* Task statement: Copy each of the following rows verbatim, with nothing left out and nothing changed.

** Begin **

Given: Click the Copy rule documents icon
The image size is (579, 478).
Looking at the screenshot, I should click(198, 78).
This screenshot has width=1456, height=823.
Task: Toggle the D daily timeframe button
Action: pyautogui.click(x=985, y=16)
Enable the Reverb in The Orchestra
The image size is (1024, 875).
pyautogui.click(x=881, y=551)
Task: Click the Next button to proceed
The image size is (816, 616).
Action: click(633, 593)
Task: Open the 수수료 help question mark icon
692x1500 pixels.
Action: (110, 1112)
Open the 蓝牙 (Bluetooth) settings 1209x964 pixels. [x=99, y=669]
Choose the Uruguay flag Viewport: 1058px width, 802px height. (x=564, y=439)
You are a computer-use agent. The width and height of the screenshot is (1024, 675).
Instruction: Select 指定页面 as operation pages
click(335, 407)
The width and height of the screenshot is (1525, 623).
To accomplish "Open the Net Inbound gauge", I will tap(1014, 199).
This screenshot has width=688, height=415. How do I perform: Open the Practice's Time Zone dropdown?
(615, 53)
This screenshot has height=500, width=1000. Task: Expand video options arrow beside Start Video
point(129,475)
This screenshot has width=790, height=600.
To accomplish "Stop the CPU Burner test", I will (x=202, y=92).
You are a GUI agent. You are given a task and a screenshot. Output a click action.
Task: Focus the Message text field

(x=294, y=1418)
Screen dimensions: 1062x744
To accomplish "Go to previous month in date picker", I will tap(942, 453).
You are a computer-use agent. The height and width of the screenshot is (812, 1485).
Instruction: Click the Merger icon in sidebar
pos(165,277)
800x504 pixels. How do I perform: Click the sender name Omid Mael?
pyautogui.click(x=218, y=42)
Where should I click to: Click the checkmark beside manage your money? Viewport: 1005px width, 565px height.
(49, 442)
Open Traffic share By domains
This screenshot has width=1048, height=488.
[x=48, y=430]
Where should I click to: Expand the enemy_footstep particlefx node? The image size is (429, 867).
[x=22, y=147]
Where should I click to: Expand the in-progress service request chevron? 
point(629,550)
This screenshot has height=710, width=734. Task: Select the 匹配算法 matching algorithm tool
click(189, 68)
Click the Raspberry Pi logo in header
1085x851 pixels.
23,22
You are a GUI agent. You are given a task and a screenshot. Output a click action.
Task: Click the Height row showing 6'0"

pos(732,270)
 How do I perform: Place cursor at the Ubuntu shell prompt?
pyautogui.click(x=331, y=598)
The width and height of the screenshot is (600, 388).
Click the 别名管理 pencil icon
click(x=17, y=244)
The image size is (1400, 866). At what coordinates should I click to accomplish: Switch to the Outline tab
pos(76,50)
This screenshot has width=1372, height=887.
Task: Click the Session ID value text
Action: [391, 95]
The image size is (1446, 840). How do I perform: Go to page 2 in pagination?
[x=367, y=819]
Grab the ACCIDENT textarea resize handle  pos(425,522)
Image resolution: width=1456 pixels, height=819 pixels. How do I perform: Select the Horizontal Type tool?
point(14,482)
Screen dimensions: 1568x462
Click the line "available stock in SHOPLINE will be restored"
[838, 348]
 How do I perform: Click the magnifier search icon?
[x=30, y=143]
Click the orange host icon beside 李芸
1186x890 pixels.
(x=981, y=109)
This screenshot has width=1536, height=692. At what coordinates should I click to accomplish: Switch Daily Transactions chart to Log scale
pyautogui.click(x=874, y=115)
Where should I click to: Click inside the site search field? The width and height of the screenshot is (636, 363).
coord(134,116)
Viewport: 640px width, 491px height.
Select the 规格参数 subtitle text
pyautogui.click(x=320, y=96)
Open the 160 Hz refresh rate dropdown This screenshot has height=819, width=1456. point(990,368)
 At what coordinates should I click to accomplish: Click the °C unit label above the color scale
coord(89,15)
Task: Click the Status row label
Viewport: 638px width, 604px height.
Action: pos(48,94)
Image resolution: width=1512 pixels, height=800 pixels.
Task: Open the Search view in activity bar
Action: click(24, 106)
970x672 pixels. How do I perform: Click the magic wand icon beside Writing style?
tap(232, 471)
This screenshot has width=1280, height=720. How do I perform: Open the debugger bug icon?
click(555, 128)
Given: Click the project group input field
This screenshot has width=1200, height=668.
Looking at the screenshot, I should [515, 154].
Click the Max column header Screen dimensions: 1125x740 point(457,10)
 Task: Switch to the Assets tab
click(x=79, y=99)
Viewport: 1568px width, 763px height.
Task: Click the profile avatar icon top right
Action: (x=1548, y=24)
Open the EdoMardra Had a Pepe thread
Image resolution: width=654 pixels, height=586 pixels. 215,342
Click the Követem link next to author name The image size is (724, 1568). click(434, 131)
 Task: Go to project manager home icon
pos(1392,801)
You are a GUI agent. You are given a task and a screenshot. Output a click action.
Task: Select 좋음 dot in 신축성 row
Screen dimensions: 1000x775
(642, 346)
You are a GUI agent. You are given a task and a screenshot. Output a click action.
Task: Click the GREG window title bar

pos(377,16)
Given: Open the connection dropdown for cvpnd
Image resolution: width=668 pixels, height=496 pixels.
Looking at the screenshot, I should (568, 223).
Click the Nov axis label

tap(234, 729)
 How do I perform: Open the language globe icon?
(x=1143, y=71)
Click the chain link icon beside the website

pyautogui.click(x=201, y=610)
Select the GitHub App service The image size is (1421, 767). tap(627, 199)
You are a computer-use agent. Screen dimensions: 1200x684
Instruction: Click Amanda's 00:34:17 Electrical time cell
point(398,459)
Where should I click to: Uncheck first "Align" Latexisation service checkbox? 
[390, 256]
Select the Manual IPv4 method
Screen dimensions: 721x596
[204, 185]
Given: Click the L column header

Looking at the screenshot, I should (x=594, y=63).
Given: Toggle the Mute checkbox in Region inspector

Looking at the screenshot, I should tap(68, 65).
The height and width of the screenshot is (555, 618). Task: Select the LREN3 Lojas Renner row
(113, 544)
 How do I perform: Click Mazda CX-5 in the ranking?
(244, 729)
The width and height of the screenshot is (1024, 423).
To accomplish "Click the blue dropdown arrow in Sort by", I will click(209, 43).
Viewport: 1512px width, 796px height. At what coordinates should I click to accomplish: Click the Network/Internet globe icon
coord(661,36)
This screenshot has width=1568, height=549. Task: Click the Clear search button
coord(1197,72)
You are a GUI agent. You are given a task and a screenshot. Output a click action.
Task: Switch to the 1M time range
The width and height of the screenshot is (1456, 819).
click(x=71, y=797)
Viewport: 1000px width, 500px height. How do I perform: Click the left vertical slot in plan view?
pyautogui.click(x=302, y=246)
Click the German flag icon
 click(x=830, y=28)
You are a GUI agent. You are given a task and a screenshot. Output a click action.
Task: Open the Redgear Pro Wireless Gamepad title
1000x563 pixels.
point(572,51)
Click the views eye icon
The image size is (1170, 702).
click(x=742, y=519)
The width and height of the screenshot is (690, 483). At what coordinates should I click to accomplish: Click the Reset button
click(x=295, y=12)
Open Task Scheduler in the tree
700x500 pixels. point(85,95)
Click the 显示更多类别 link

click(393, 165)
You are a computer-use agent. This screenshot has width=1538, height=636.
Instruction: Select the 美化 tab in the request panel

** End **

* Written answer:
Given: Click the Copy rule documents icon
The image size is (579, 478).
Looking at the screenshot, I should click(198, 78).
This screenshot has width=1456, height=823.
Task: Toggle the D daily timeframe button
Action: pyautogui.click(x=985, y=16)
Enable the Reverb in The Orchestra
The image size is (1024, 875).
pyautogui.click(x=881, y=551)
Task: Click the Next button to proceed
The image size is (816, 616).
Action: click(633, 593)
Task: Open the 수수료 help question mark icon
692x1500 pixels.
Action: (110, 1112)
Open the 蓝牙 (Bluetooth) settings 1209x964 pixels. [x=99, y=669]
Choose the Uruguay flag Viewport: 1058px width, 802px height. (x=564, y=439)
You are a computer-use agent. The width and height of the screenshot is (1024, 675).
Instruction: Select 指定页面 as operation pages
click(335, 407)
The width and height of the screenshot is (1525, 623).
To accomplish "Open the Net Inbound gauge", I will tap(1014, 199).
This screenshot has width=688, height=415. How do I perform: Open the Practice's Time Zone dropdown?
(615, 53)
This screenshot has height=500, width=1000. Task: Expand video options arrow beside Start Video
point(129,475)
This screenshot has width=790, height=600.
To accomplish "Stop the CPU Burner test", I will (x=202, y=92).
You are a GUI agent. You are given a task and a screenshot. Output a click action.
Task: Focus the Message text field

(x=294, y=1418)
Screen dimensions: 1062x744
To accomplish "Go to previous month in date picker", I will tap(942, 453).
You are a computer-use agent. The height and width of the screenshot is (812, 1485).
Instruction: Click the Merger icon in sidebar
pos(165,277)
800x504 pixels. How do I perform: Click the sender name Omid Mael?
pyautogui.click(x=218, y=42)
Where should I click to: Click the checkmark beside manage your money? Viewport: 1005px width, 565px height.
(49, 442)
Open Traffic share By domains
This screenshot has width=1048, height=488.
[x=48, y=430]
Where should I click to: Expand the enemy_footstep particlefx node? The image size is (429, 867).
[x=22, y=147]
Where should I click to: Expand the in-progress service request chevron? 
point(629,550)
This screenshot has height=710, width=734. Task: Select the 匹配算法 matching algorithm tool
click(189, 68)
Click the Raspberry Pi logo in header
1085x851 pixels.
23,22
You are a GUI agent. You are given a task and a screenshot. Output a click action.
Task: Click the Height row showing 6'0"

pos(732,270)
 How do I perform: Place cursor at the Ubuntu shell prompt?
pyautogui.click(x=331, y=598)
The width and height of the screenshot is (600, 388).
Click the 别名管理 pencil icon
click(x=17, y=244)
The image size is (1400, 866). At what coordinates should I click to accomplish: Switch to the Outline tab
pos(76,50)
This screenshot has width=1372, height=887.
Task: Click the Session ID value text
Action: [391, 95]
The image size is (1446, 840). How do I perform: Go to page 2 in pagination?
[x=367, y=819]
Grab the ACCIDENT textarea resize handle  pos(425,522)
Image resolution: width=1456 pixels, height=819 pixels. How do I perform: Select the Horizontal Type tool?
point(14,482)
Screen dimensions: 1568x462
Click the line "available stock in SHOPLINE will be restored"
[838, 348]
 How do I perform: Click the magnifier search icon?
[x=30, y=143]
Click the orange host icon beside 李芸
1186x890 pixels.
(x=981, y=109)
This screenshot has width=1536, height=692. At what coordinates should I click to accomplish: Switch Daily Transactions chart to Log scale
pyautogui.click(x=874, y=115)
Where should I click to: Click inside the site search field? The width and height of the screenshot is (636, 363).
coord(134,116)
Viewport: 640px width, 491px height.
Select the 规格参数 subtitle text
pyautogui.click(x=320, y=96)
Open the 160 Hz refresh rate dropdown This screenshot has height=819, width=1456. point(990,368)
 At what coordinates should I click to accomplish: Click the °C unit label above the color scale
coord(89,15)
Task: Click the Status row label
Viewport: 638px width, 604px height.
Action: pos(48,94)
Image resolution: width=1512 pixels, height=800 pixels.
Task: Open the Search view in activity bar
Action: click(24, 106)
970x672 pixels. How do I perform: Click the magic wand icon beside Writing style?
tap(232, 471)
This screenshot has width=1280, height=720. How do I perform: Open the debugger bug icon?
click(555, 128)
Given: Click the project group input field
This screenshot has width=1200, height=668.
Looking at the screenshot, I should [515, 154].
Click the Max column header Screen dimensions: 1125x740 point(457,10)
 Task: Switch to the Assets tab
click(x=79, y=99)
Viewport: 1568px width, 763px height.
Task: Click the profile avatar icon top right
Action: (x=1548, y=24)
Open the EdoMardra Had a Pepe thread
Image resolution: width=654 pixels, height=586 pixels. 215,342
Click the Követem link next to author name The image size is (724, 1568). click(434, 131)
 Task: Go to project manager home icon
pos(1392,801)
You are a GUI agent. You are given a task and a screenshot. Output a click action.
Task: Select 좋음 dot in 신축성 row
Screen dimensions: 1000x775
(642, 346)
You are a GUI agent. You are given a task and a screenshot. Output a click action.
Task: Click the GREG window title bar

pos(377,16)
Given: Open the connection dropdown for cvpnd
Image resolution: width=668 pixels, height=496 pixels.
Looking at the screenshot, I should (568, 223).
Click the Nov axis label

tap(234, 729)
 How do I perform: Open the language globe icon?
(x=1143, y=71)
Click the chain link icon beside the website

pyautogui.click(x=201, y=610)
Select the GitHub App service The image size is (1421, 767). tap(627, 199)
You are a computer-use agent. Screen dimensions: 1200x684
Instruction: Click Amanda's 00:34:17 Electrical time cell
point(398,459)
Where should I click to: Uncheck first "Align" Latexisation service checkbox? 
[390, 256]
Select the Manual IPv4 method
Screen dimensions: 721x596
[204, 185]
Given: Click the L column header

Looking at the screenshot, I should (x=594, y=63).
Given: Toggle the Mute checkbox in Region inspector

Looking at the screenshot, I should tap(68, 65).
The height and width of the screenshot is (555, 618). Task: Select the LREN3 Lojas Renner row
(113, 544)
 How do I perform: Click Mazda CX-5 in the ranking?
(244, 729)
The width and height of the screenshot is (1024, 423).
To accomplish "Click the blue dropdown arrow in Sort by", I will click(209, 43).
Viewport: 1512px width, 796px height. At what coordinates should I click to accomplish: Click the Network/Internet globe icon
coord(661,36)
This screenshot has width=1568, height=549. Task: Click the Clear search button
coord(1197,72)
You are a GUI agent. You are given a task and a screenshot. Output a click action.
Task: Switch to the 1M time range
The width and height of the screenshot is (1456, 819).
click(x=71, y=797)
Viewport: 1000px width, 500px height. How do I perform: Click the left vertical slot in plan view?
pyautogui.click(x=302, y=246)
Click the German flag icon
 click(x=830, y=28)
You are a GUI agent. You are given a task and a screenshot. Output a click action.
Task: Open the Redgear Pro Wireless Gamepad title
1000x563 pixels.
point(572,51)
Click the views eye icon
The image size is (1170, 702).
click(x=742, y=519)
The width and height of the screenshot is (690, 483). At what coordinates should I click to accomplish: Click the Reset button
click(x=295, y=12)
Open Task Scheduler in the tree
700x500 pixels. point(85,95)
Click the 显示更多类别 link

click(393, 165)
You are a computer-use agent. This screenshot has width=1538, height=636.
Instruction: Select the 美化 tab in the request panel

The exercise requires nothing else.